La última vez que J. M. Coetzee visitó España lo hizo en 2018 para presentar 'Siete relatos morales' (Penguin Random House), un libro que publicó primero en castellano, en exclusiva en todo el mundo, y en el que retomó a Elizabeth Costello, para muchos su alter ego femenino, la anciana escritora que da nombre al libro publicado hace ya más de una década, y que aparece nuevamente en 'La vida de los animales' (1999) y 'Hombre lento' (2005). Un lustro más tarde, el Nobel ha glosado a un 'San Jerónimo leyendo una carta', lienzo de Georges de La Tour de la colección del Prado; a la 'Joven leyendo una carta', de Vermeer, o al 'Papa Inocencio X' de Diego Velázquez. «¿Podemos traducir las imágenes con palabras? No. Velázquez no necesitó palabras. Las palabras fallan cuando intentamos traducir una imagen. Apenas pueden sustituir, no traducir».

Fusilamiento de Torrijos

El Nobel se detuvo en el 'Fusilamiento de Torrijos'. «Es el retrato de unos hombres que están a punto de salir de la vida. Al fotografiar, disparamos con una cámara. ¿Qué es entonces traducir una imagen? Se trata de mirar a los ojos del sujeto como ellos nos miran a nosotros, como lo hacen los seres de Velázquez o los fusilados de Torrijos».

La literatura de Coetzee produce lo que la cal al contacto con la piel y por eso ha posado su mirada en la forma de mirar lo trágico.
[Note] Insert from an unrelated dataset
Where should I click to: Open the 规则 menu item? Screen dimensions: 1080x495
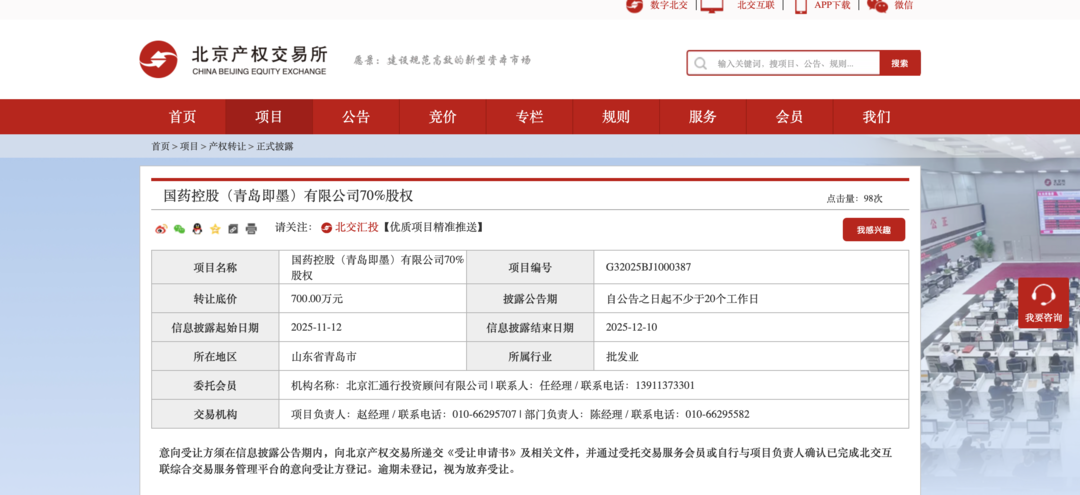click(x=616, y=117)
Si lo hizo en 'Desgracia' (1999) con David Lurie, un profesor expulsado de la Universidad por forzar a una alumna a tener relaciones sexuales, y acaba mudándose con su hija a una Ciudad del Cabo aún castigada por el apartheid, lo hace otra vez en su mirada sobre las obras de Antonio Gisbert. Coetzee se asume como un espectador que pasa de infligir dolor a recibirlo.

Si J.M Coetzee es un escritor mayúsculo es porque el cemento de su obra se sostiene en aquello que no dice, en todo cuanto no explica. Sus novelas son pura imagen. Lo demostró en 'Esperando a los bárbaros', una parábola del apartheid y el racismo, una ruina que Coetzee vivió en carne propia en Sudáfrica, lugar en el que nació y del que se marchó definitivamente, hasta nacionalizarse como australiano. Esa querencia hacia lo desnudo y lo rudo se manifiesta esta tarde con toda su parquedad y desafección.

Las novelas de Coetzee no buscan ser hermosas, aun siéndolo. Nos sobrecogen porque son terribles. Y es en esa mirada que muestra esta tarde en el museo del Prado. El espíritu de 'Esperando a los bárbaros' (1980) se extiende por toda su obra, una bruma parca. Pocas palabras, penetrantes. Ocurre en 'Vida y época de Michael K' (1983), 'El maestro de Petersburgo' (1994), Desgracia (1999), así como a su serie de memorias noveladas formadas por 'Infancia', 'Juventud' y 'Verano' o su más reciente trilogía sobre un mundo sin memoria y en el que, para sobrevivir, todos han olvidado sus recuerdos. «Hay una economía y una simplicidad que la imagen posee y que el lenguaje apenas puede conseguir».

La conversación, en ocasiones estanca y falta de sentimiento, pasó por todas las reflexiones posibles sobre la traducción de una obra a otro lenguaje. «Un traductor se significa no en el mundo que intenta traducir, ni siquiera en la atención que presta a ese mundo o a su lenguaje, sino en las palabras de ese lenguaje a las que renuncia ara que la traducción sea exacta», dijo a su traductora. También habló de su creciente interés por el español y otras lenguas, incluso por encima del inglés. «Cuando empecé a escribir esta última serie lo hice en un momento de profunda desilusión del papel del inglés, del papel político de ese idioma».